_Work to complete:_
Rewrite the records from the line with "Screen dimensions: 172x149" up to and including the line with "Action: tap(773, 325)", renaming "computer-use agent" to "desktop agent" and changing nothing else.

_ _ _ _ _

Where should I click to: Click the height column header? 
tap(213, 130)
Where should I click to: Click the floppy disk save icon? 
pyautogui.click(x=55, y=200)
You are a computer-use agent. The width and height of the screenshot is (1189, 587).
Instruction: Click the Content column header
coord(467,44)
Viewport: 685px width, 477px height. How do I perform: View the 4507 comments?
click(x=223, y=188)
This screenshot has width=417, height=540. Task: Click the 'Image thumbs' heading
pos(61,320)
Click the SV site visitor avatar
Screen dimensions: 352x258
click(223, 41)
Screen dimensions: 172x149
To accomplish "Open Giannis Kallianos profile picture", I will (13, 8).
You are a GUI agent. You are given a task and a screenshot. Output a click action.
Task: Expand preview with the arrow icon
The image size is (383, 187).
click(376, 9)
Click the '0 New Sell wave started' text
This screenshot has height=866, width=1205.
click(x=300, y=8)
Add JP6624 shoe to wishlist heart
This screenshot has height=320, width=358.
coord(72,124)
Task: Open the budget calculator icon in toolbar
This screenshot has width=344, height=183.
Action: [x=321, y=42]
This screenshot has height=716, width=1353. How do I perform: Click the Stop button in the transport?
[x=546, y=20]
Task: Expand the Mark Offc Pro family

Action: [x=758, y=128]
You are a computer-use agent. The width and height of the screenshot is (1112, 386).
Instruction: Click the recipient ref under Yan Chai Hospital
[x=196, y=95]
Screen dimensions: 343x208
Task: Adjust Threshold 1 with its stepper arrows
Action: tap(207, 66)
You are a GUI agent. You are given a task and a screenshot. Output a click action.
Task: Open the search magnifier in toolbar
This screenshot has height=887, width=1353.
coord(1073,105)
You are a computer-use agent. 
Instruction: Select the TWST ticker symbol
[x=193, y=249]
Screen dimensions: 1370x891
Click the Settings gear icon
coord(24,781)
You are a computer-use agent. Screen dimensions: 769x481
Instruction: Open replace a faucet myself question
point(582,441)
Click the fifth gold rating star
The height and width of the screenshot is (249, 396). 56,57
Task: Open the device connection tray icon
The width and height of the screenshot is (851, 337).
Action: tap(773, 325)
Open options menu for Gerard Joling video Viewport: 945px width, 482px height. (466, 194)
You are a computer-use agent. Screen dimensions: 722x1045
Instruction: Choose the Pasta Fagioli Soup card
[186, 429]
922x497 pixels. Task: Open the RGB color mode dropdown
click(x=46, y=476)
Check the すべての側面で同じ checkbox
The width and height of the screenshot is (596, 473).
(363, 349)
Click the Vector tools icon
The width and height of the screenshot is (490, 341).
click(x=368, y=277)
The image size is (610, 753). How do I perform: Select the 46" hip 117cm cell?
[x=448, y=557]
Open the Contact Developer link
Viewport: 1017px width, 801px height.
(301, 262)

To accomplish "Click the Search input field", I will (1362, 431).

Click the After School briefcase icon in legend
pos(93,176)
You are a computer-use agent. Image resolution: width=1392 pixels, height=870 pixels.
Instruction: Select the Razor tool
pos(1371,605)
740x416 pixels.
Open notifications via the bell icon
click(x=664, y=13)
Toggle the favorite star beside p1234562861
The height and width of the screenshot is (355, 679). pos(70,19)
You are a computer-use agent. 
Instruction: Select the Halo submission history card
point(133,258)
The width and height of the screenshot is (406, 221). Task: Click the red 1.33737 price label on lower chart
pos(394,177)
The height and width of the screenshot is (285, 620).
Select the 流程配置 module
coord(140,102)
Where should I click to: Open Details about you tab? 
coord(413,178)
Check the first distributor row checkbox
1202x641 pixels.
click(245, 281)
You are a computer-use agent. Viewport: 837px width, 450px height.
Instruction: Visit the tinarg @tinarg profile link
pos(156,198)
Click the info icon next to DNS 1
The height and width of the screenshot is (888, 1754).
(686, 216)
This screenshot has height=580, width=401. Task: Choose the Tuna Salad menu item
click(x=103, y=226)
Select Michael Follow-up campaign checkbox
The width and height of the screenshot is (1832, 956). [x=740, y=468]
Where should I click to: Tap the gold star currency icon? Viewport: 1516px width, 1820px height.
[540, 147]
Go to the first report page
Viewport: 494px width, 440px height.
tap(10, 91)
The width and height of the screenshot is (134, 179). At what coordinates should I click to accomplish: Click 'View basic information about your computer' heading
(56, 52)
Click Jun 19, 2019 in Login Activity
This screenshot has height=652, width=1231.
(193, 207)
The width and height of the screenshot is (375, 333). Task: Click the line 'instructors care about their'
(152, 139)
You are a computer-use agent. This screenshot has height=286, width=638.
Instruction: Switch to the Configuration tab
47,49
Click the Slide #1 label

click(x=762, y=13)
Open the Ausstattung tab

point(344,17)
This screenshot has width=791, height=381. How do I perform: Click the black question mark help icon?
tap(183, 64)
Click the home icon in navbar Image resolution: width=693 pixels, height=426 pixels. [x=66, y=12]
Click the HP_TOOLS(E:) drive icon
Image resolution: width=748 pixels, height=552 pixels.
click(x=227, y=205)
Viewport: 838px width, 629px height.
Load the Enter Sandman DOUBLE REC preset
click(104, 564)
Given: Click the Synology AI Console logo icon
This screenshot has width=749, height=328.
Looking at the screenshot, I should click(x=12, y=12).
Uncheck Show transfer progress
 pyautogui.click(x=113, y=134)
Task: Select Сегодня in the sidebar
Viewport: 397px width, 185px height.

_ _ _ _ _

_Answer in full:_
Screen dimensions: 172x149
To accomplish "Open Giannis Kallianos profile picture", I will (13, 8).
You are a GUI agent. You are given a task and a screenshot. Output a click action.
Task: Expand preview with the arrow icon
The image size is (383, 187).
click(376, 9)
Click the '0 New Sell wave started' text
This screenshot has height=866, width=1205.
click(x=300, y=8)
Add JP6624 shoe to wishlist heart
This screenshot has height=320, width=358.
coord(72,124)
Task: Open the budget calculator icon in toolbar
This screenshot has width=344, height=183.
Action: [x=321, y=42]
This screenshot has height=716, width=1353. How do I perform: Click the Stop button in the transport?
[x=546, y=20]
Task: Expand the Mark Offc Pro family

Action: [x=758, y=128]
You are a desktop agent. The width and height of the screenshot is (1112, 386).
Instruction: Click the recipient ref under Yan Chai Hospital
[x=196, y=95]
Screen dimensions: 343x208
Task: Adjust Threshold 1 with its stepper arrows
Action: tap(207, 66)
You are a GUI agent. You are given a task and a screenshot. Output a click action.
Task: Open the search magnifier in toolbar
This screenshot has height=887, width=1353.
coord(1073,105)
You are a desktop agent. 
Instruction: Select the TWST ticker symbol
[x=193, y=249]
Screen dimensions: 1370x891
Click the Settings gear icon
coord(24,781)
You are a desktop agent. Screen dimensions: 769x481
Instruction: Open replace a faucet myself question
point(582,441)
Click the fifth gold rating star
The height and width of the screenshot is (249, 396). 56,57
Task: Open the device connection tray icon
The width and height of the screenshot is (851, 337).
Action: tap(773, 325)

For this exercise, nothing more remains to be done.